## [Material for this exercise]
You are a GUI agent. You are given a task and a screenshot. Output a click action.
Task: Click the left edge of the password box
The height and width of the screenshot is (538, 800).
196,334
==
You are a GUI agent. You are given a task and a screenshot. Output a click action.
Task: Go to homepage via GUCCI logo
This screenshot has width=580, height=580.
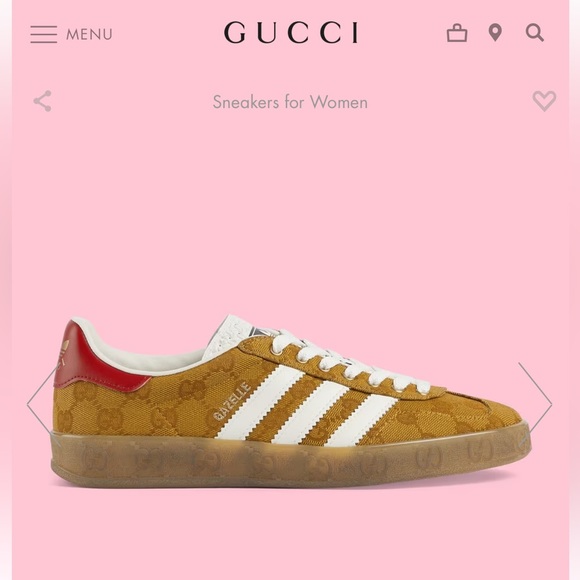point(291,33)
==
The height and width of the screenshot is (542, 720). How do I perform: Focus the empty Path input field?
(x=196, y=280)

## [Task details]
Reproduce the lines from the one containing "The height and width of the screenshot is (542, 720)." up to and including the one containing "(x=196, y=280)", changing "empty" to "blank" and leaving everything else unchanged.

## [Result of this exercise]
The height and width of the screenshot is (542, 720). How do I perform: Focus the blank Path input field?
(x=196, y=280)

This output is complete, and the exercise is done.